* _DATA FOR THIS TASK_:
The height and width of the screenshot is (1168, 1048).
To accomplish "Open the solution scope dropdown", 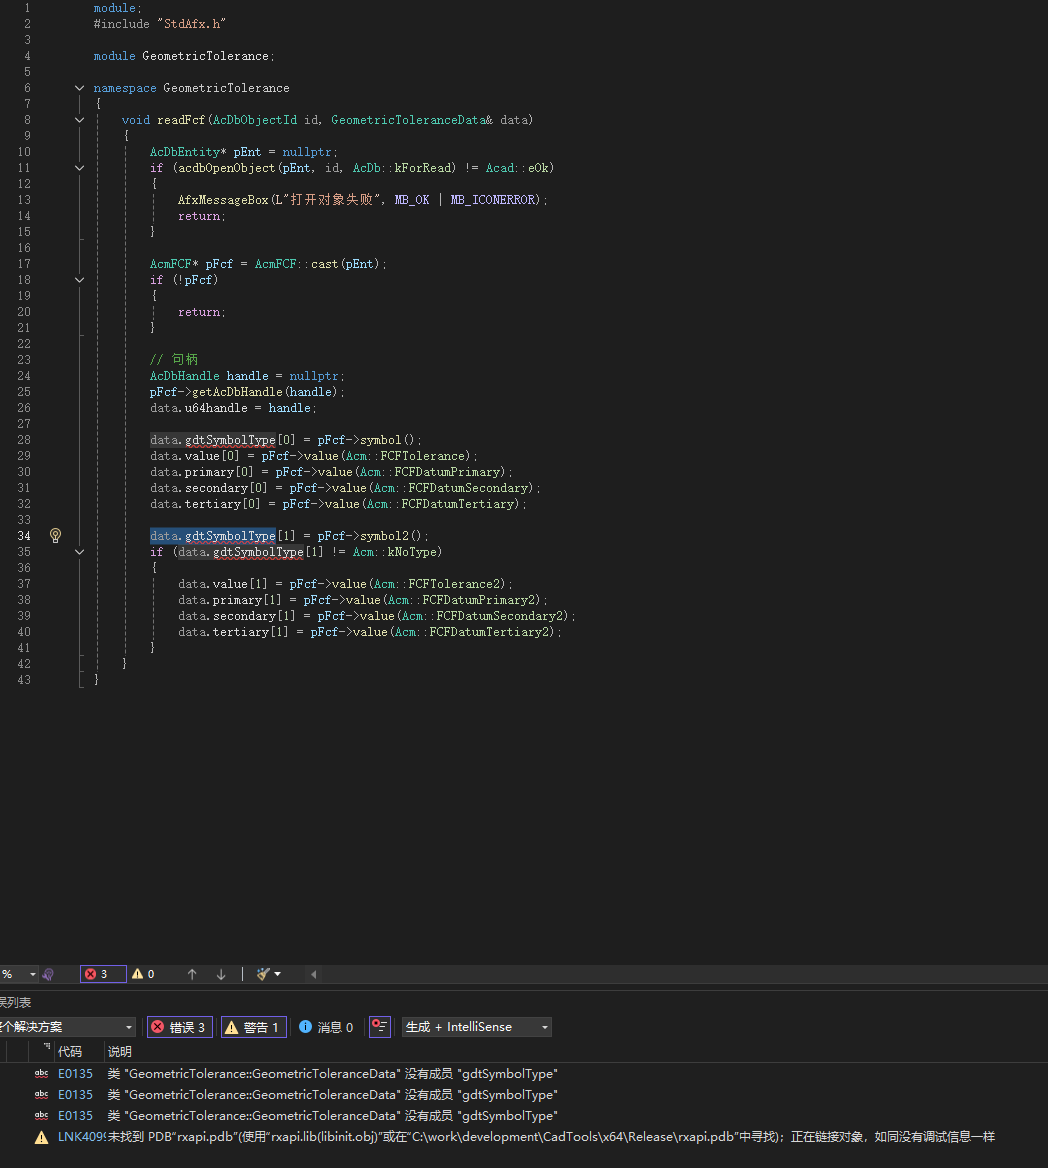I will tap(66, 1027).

...

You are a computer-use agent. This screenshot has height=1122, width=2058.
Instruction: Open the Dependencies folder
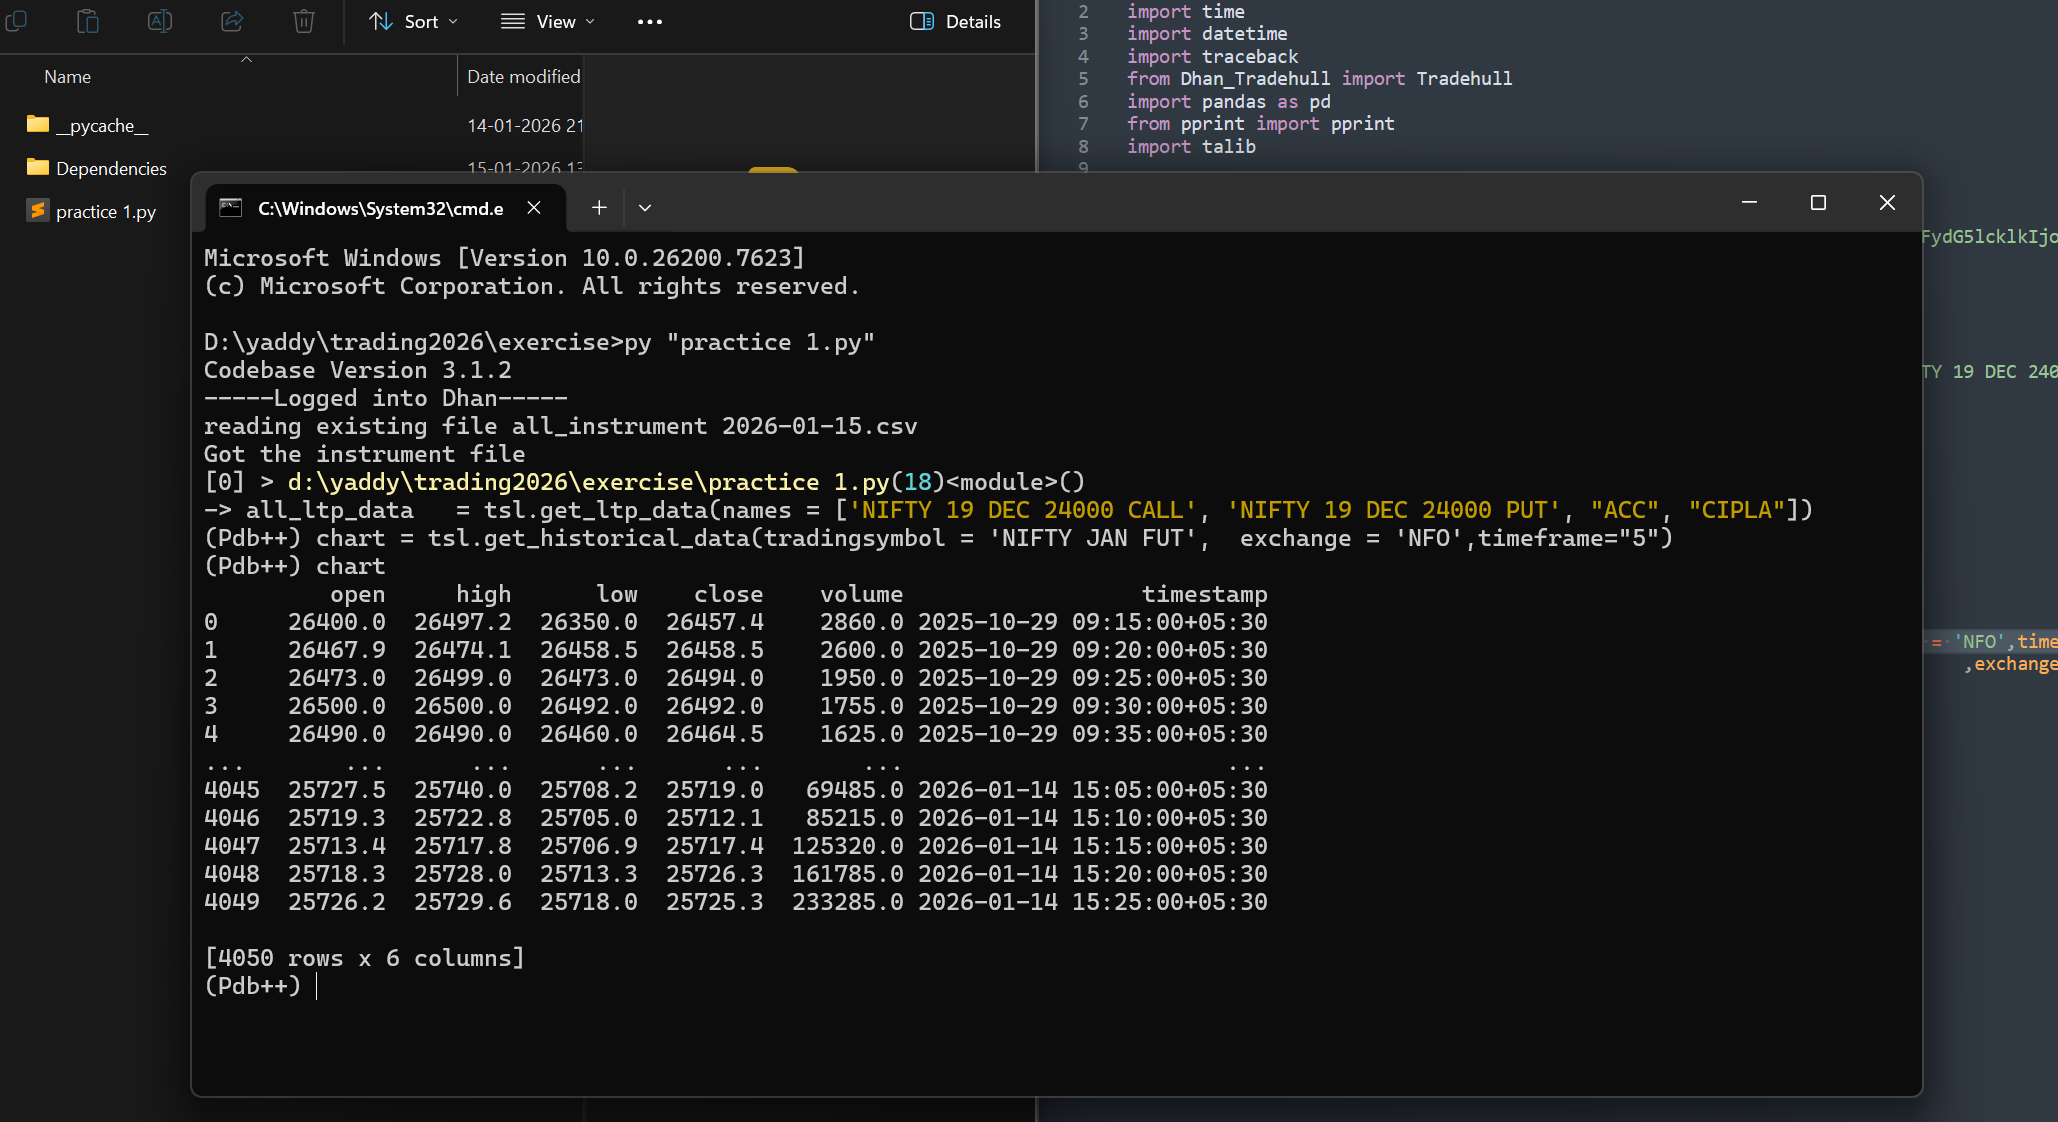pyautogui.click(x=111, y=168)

---

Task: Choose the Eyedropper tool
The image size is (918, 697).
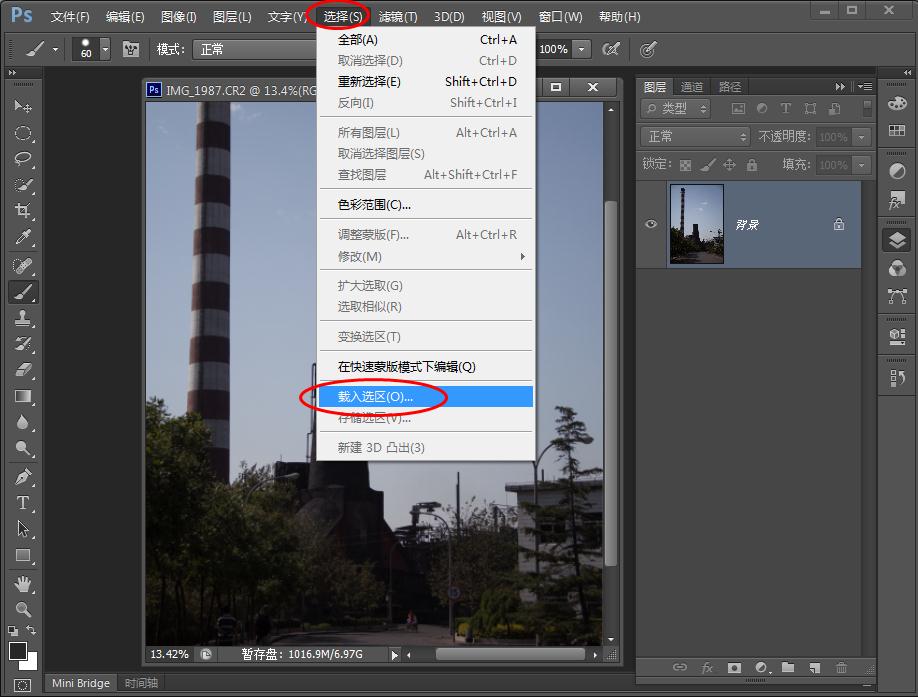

* _TASK DIRECTIONS_: Pull out each line of the items above that contains the string "height". Case counts.

* _EXERCISE RESPONSE_:
The height and width of the screenshot is (1168, 1048).
You are a computer-use agent. This screenshot has height=1122, width=2058.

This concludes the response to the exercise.